The Genome That Knows Your Name
When the baker's yeast Saccharomyces cerevisiae had its genome fully sequenced in 1996, scientists were not prepared for what they found. Approximately 30% of yeast genes had clear human homologues, meaning they were recognisably descended from the same ancestral gene. More significantly, when researchers deliberately damaged a yeast gene involved in cell cycle regulation, they could often repair the broken yeast cell by inserting the equivalent human gene. The human gene worked. In yeast. As though it had never left.
This cross-kingdom genetic rescue has since been demonstrated dozens of times. Genes controlling how cells divide, how they repair damaged DNA, how they respond to stress and regulate protein production, all of these show deep conservation between fungi and humans. The reason most research on cancer biology uses yeast as a model organism is not mere convenience. It is because the fundamental machinery of cellular life including the machinery that goes wrong in cancer was built before our lineages diverged and has been faithfully copied ever since.
The Vitamin D Connection
Here is perhaps the most intimate biological link of all. Expose your skin to ultraviolet radiation from the sun and it synthesises Vitamin D, a hormone critical for bone health, immune function, and mood regulation. Expose a mushroom to the same ultraviolet radiation and it too synthesises Vitamin D, using the same photochemical reaction, from a nearly identical precursor molecule.
Mushrooms left gill-side up in direct sunlight for an hour can accumulate enough Vitamin D to supply a meaningful portion of a human's daily needs. This is not coincidence, and it is not convergent evolution stumbling upon the same solution independently. It is shared ancestry. The same biochemical pathway, running in parallel across more than a billion years of separate evolution, never having been selected away because both kingdoms kept needing exactly what it produced.
⬡ Practical Takeaway
Place supermarket mushrooms in sunlight, gills up, for 30–60 minutes before eating. They will synthesise significant Vitamin D which is a rare plant-adjacent dietary source of a nutrient most people in northern latitudes are chronically short of.
The Mycelium Mind
But perhaps the most philosophically dizzying similarity is the one we are still only beginning to understand. The mycelial networks that fungi build through soil that can span hectares, connecting trees, sharing nutrients, transmitting chemical signals bearing a structural resemblance to neural networks that is more than superficial.
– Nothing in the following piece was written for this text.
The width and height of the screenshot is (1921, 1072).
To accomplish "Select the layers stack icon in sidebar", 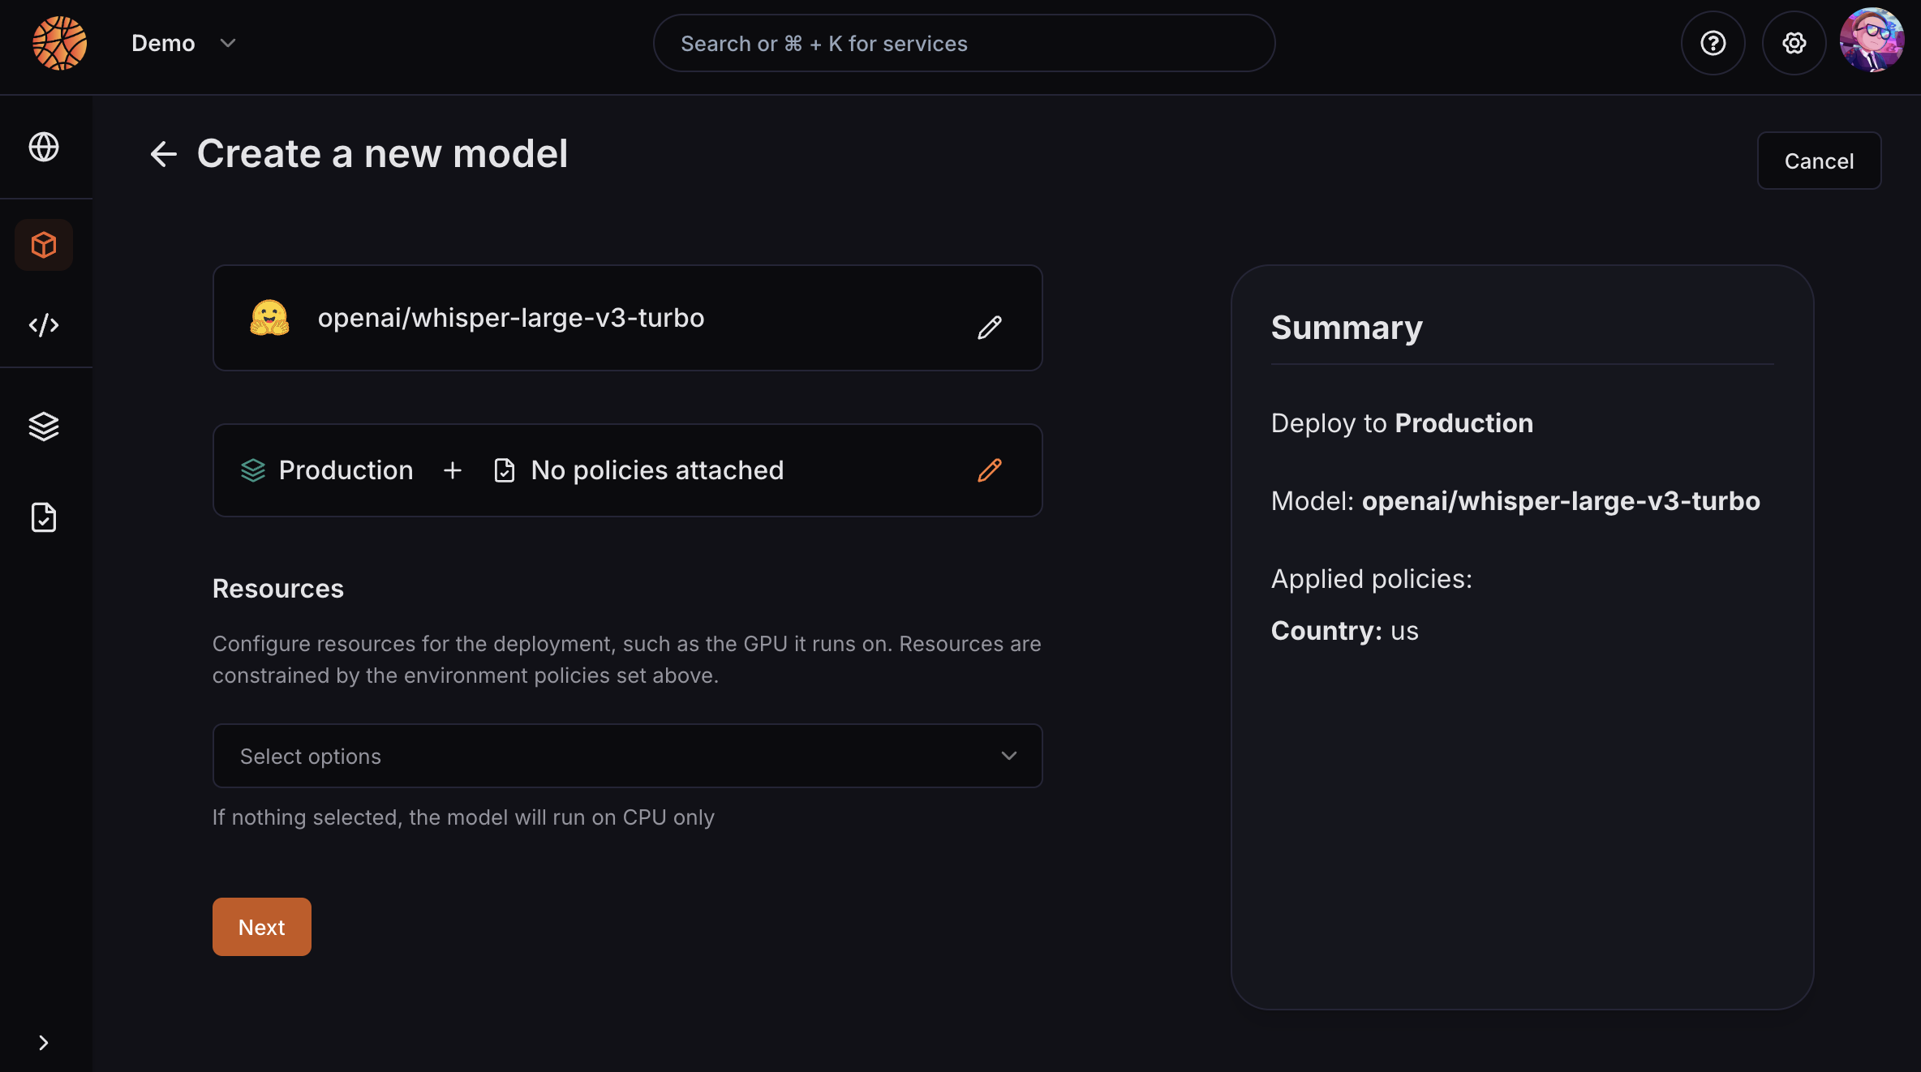I will [44, 425].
Recent research has demonstrated that fungi transmit electrical signals through their hyphae, signals that vary in frequency and amplitude in ways that resemble, at a mathematical level, the action potentials of neurons. Whether this constitutes anything like cognition is deeply contested and probably unanswerable with current tools. But the architecture is a distributed network of filaments transmitting signals across vast distances to coordinate the behaviour of the whole.